#### [Action item]
Without including pictures, set down every record exactly as it stands.

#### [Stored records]
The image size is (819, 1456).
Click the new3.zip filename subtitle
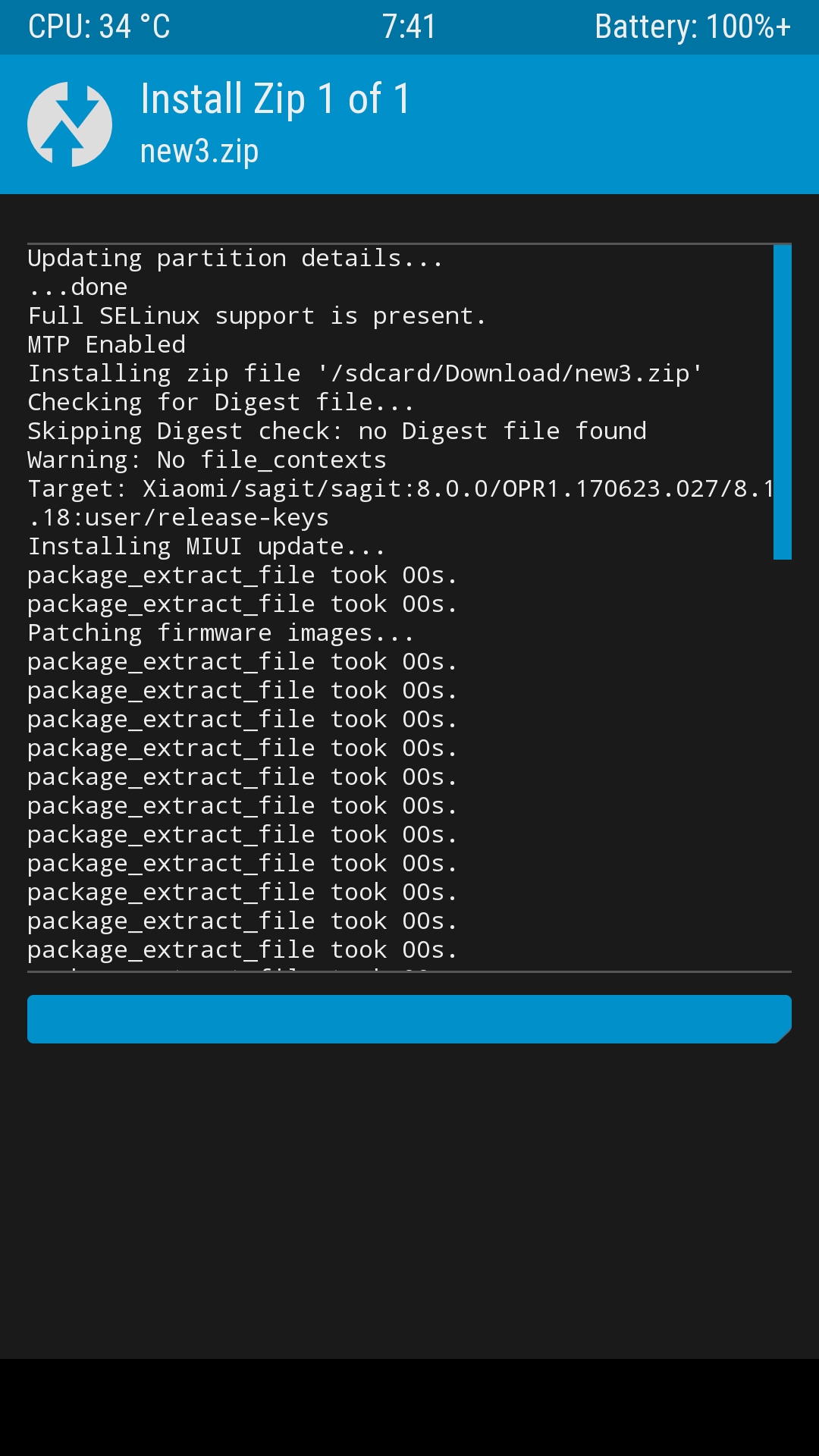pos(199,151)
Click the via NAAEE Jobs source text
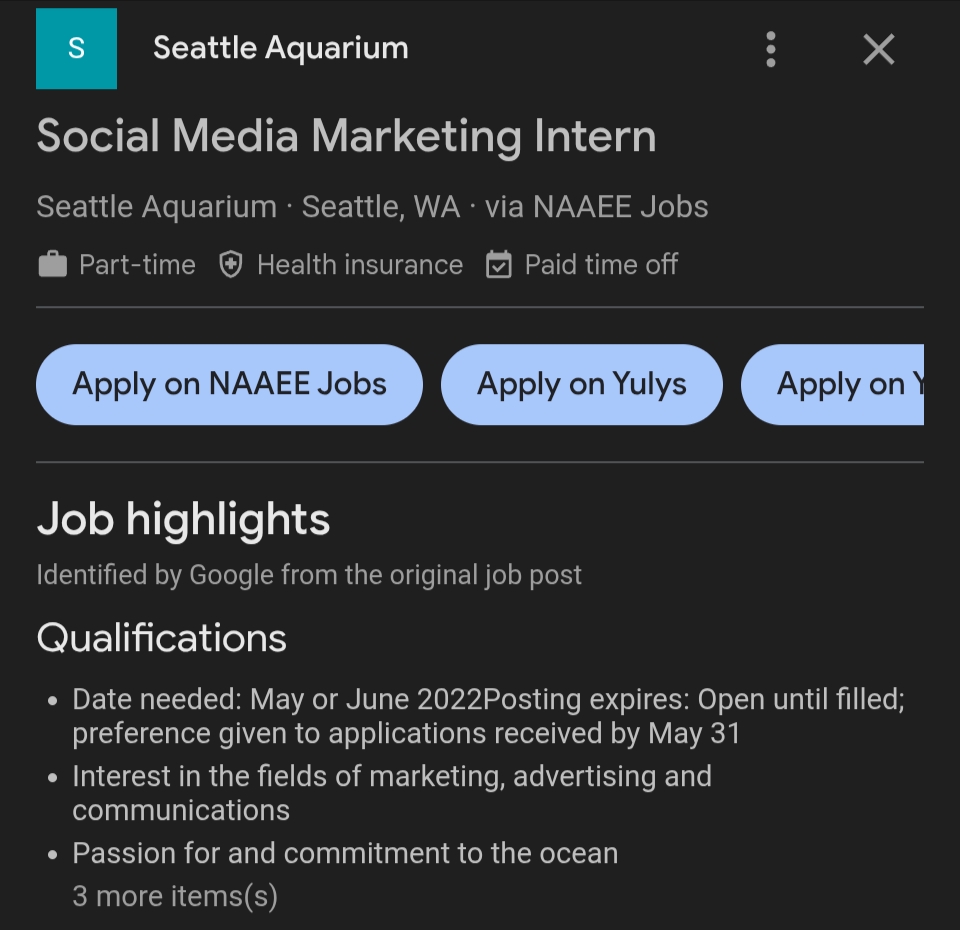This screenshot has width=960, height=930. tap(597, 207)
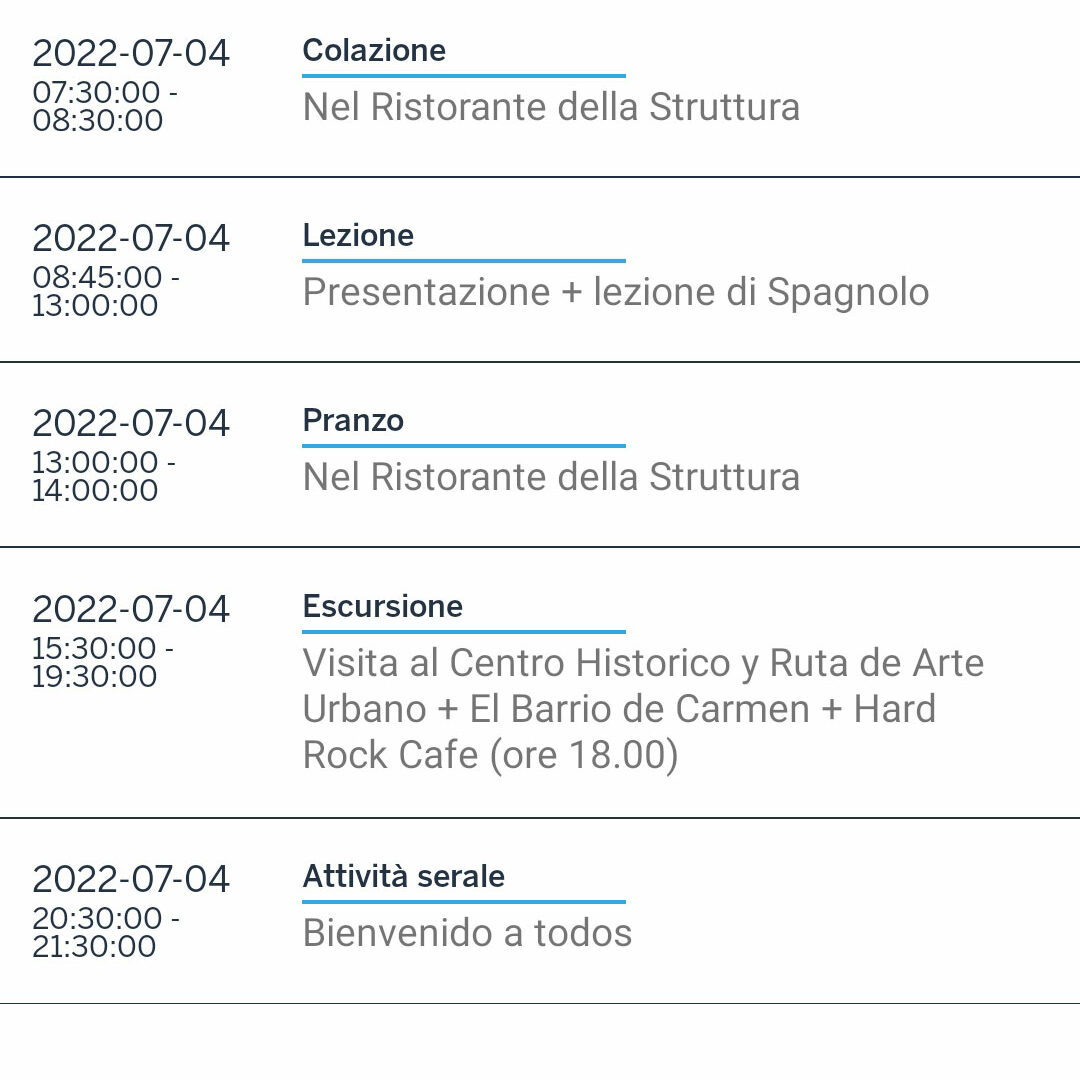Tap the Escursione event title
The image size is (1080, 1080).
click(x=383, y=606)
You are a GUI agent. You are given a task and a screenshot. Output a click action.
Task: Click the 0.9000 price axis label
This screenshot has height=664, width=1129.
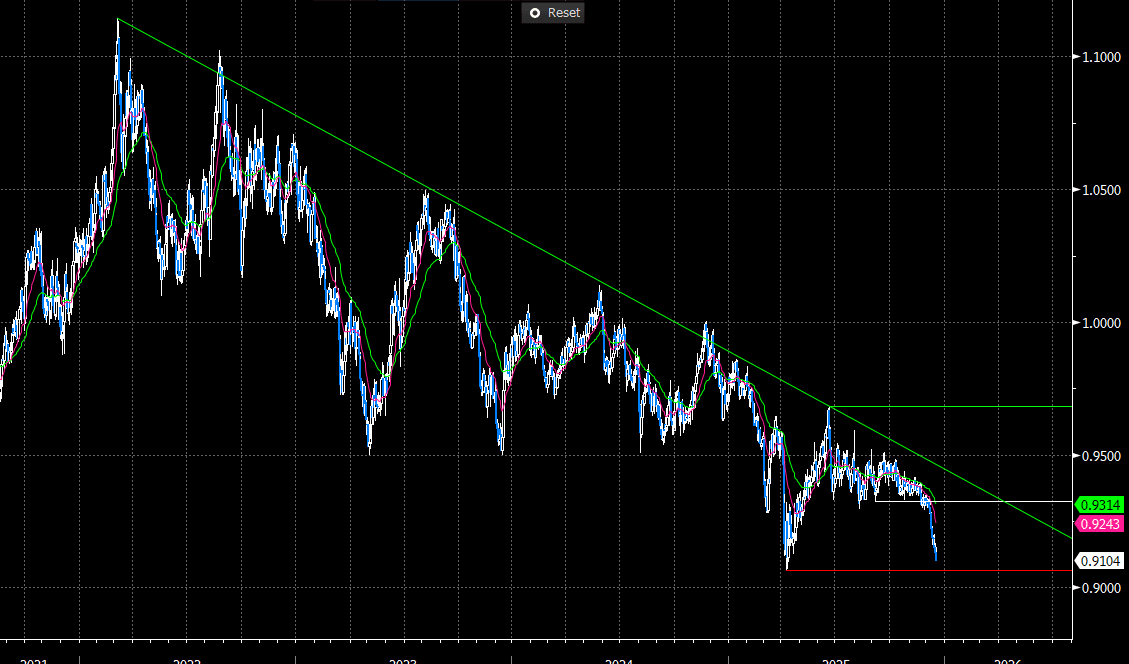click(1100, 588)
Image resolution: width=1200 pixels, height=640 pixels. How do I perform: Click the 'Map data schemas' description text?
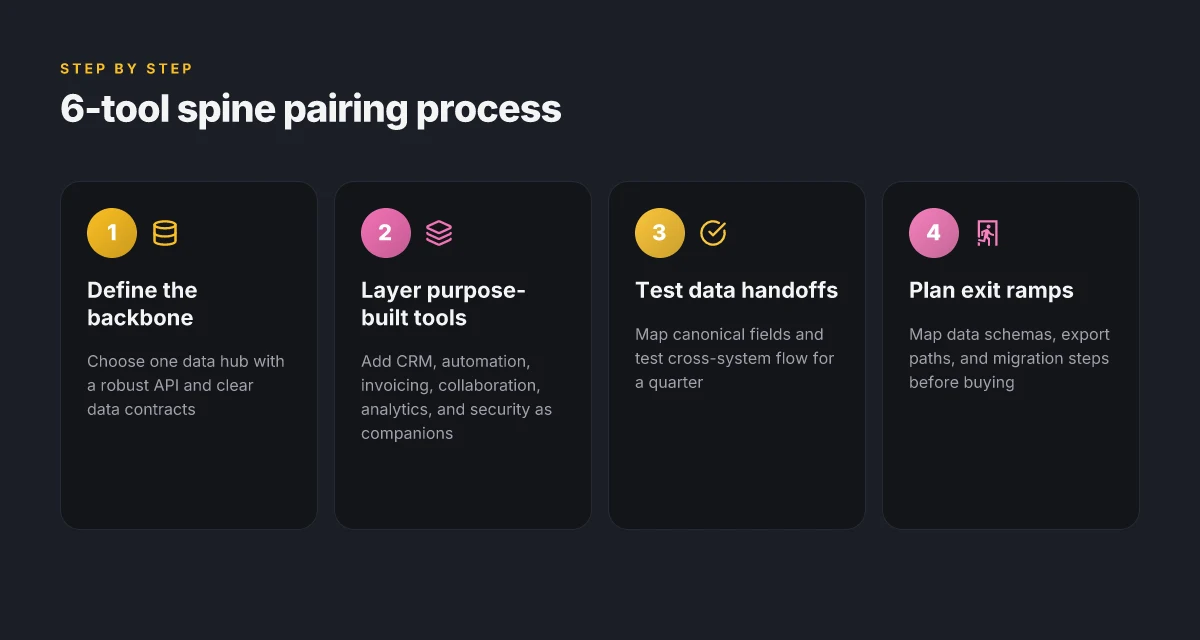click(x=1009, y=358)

#### [Result for this exercise]
The image size is (819, 1456).
Click the new3.zip filename subtitle
pos(199,151)
Click the via NAAEE Jobs source text
This screenshot has width=960, height=930. tap(597, 207)
Tap the Escursione event title
The image size is (1080, 1080).
click(x=383, y=606)
You are a GUI agent. You are given a task and a screenshot. Output a click action.
Task: Click the 0.9000 price axis label
This screenshot has height=664, width=1129.
click(1100, 588)
Image resolution: width=1200 pixels, height=640 pixels. How do I perform: Click the 'Map data schemas' description text?
click(x=1009, y=358)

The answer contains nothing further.